- _Aim of the task_: After the line containing "Select All products", write nothing more; before it, reproduce every line of the material below exactly, starting with the first.

────────────────────────────────────────

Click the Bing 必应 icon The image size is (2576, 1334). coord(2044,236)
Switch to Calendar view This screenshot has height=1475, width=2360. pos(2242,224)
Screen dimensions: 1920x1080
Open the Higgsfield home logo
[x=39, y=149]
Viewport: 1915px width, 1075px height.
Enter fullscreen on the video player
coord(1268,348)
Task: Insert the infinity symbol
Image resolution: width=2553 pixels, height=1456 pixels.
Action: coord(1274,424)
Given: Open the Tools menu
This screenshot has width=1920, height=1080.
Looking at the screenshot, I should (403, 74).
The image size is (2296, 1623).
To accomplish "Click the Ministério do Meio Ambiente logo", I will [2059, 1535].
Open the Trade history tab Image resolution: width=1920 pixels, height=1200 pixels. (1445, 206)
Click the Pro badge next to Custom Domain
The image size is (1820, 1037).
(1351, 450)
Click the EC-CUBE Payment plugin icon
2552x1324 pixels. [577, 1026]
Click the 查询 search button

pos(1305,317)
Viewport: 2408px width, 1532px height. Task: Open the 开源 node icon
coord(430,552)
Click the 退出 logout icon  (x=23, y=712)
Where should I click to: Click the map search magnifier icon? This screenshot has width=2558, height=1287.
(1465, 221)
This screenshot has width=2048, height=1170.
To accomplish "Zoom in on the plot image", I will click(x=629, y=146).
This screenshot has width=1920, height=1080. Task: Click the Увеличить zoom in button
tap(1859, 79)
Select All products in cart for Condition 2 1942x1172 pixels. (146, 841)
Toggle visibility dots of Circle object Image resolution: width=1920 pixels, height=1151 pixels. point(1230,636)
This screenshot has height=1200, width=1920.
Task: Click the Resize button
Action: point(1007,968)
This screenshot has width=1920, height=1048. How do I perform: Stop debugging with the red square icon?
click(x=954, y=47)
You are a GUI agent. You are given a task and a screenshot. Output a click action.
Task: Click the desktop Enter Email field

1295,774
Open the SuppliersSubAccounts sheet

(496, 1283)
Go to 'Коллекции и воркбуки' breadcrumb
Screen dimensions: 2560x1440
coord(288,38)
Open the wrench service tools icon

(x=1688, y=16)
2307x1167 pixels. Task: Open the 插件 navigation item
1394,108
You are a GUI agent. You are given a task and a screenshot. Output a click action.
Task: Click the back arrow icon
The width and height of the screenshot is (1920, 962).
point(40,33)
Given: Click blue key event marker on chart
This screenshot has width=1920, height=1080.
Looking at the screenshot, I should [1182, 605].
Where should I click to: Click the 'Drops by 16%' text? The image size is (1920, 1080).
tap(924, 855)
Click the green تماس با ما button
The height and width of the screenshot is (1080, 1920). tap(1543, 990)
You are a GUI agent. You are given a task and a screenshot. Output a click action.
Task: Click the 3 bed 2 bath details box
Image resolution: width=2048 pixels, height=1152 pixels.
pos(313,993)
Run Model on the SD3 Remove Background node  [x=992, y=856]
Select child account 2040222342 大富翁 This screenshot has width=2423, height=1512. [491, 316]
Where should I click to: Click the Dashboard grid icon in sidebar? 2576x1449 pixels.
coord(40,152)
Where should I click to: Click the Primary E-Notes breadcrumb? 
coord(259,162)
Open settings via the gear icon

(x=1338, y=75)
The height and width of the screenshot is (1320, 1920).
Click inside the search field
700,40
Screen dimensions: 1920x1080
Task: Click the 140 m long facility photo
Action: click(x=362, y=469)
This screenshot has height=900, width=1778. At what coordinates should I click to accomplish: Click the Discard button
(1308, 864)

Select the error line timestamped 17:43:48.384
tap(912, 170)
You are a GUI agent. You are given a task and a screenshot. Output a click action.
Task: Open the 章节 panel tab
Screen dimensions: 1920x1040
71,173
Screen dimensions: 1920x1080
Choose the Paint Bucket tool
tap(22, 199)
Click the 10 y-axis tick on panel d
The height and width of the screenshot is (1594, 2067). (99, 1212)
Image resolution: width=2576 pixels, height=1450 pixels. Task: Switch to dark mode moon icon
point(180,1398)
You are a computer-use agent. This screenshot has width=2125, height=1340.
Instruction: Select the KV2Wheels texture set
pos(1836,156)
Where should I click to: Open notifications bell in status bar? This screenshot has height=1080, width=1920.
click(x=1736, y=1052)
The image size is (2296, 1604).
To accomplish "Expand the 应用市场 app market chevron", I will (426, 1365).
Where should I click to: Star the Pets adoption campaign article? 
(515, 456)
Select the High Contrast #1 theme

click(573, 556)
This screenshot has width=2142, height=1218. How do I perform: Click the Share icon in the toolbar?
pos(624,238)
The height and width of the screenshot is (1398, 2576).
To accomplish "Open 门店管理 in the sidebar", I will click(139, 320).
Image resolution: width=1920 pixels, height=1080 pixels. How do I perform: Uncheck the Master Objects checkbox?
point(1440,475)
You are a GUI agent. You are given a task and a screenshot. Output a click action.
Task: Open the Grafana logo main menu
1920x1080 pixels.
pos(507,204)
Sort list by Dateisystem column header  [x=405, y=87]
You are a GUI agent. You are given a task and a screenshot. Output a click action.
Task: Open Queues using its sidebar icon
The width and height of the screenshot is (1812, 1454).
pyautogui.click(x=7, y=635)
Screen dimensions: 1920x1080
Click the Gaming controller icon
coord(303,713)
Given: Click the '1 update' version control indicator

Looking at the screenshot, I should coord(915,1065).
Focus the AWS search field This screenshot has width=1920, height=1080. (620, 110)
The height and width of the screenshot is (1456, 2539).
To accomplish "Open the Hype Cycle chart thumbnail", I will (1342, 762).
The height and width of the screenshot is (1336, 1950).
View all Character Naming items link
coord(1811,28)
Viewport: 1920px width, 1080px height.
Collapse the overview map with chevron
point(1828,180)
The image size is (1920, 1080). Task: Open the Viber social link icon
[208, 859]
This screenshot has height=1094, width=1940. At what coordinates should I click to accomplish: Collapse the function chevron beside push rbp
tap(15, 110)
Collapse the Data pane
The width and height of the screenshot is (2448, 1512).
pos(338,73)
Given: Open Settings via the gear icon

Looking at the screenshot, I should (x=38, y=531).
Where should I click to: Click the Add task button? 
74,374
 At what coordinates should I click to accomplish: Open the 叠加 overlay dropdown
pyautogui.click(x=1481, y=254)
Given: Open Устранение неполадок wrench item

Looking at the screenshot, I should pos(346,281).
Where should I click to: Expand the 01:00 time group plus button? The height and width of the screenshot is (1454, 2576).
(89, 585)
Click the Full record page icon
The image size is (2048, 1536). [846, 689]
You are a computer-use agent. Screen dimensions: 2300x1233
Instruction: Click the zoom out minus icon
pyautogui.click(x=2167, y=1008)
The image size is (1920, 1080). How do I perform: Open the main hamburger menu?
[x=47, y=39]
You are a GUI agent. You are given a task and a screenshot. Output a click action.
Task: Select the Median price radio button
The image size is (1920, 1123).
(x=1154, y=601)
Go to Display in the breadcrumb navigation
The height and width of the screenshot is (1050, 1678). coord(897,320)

────────────────────────────────────────

- _Your response_:
Click the Bing 必应 icon The image size is (2576, 1334). coord(2044,236)
Switch to Calendar view This screenshot has height=1475, width=2360. pos(2242,224)
Screen dimensions: 1920x1080
Open the Higgsfield home logo
[x=39, y=149]
Viewport: 1915px width, 1075px height.
Enter fullscreen on the video player
coord(1268,348)
Task: Insert the infinity symbol
Image resolution: width=2553 pixels, height=1456 pixels.
Action: coord(1274,424)
Given: Open the Tools menu
This screenshot has width=1920, height=1080.
Looking at the screenshot, I should (403, 74).
The image size is (2296, 1623).
To accomplish "Click the Ministério do Meio Ambiente logo", I will [2059, 1535].
Open the Trade history tab Image resolution: width=1920 pixels, height=1200 pixels. (1445, 206)
Click the Pro badge next to Custom Domain
The image size is (1820, 1037).
(1351, 450)
Click the EC-CUBE Payment plugin icon
2552x1324 pixels. [577, 1026]
Click the 查询 search button

pos(1305,317)
Viewport: 2408px width, 1532px height. Task: Open the 开源 node icon
coord(430,552)
Click the 退出 logout icon  (x=23, y=712)
Where should I click to: Click the map search magnifier icon? This screenshot has width=2558, height=1287.
(1465, 221)
This screenshot has width=2048, height=1170.
To accomplish "Zoom in on the plot image", I will click(x=629, y=146).
This screenshot has width=1920, height=1080. Task: Click the Увеличить zoom in button
tap(1859, 79)
Select All products in cart for Condition 2 1942x1172 pixels. (146, 841)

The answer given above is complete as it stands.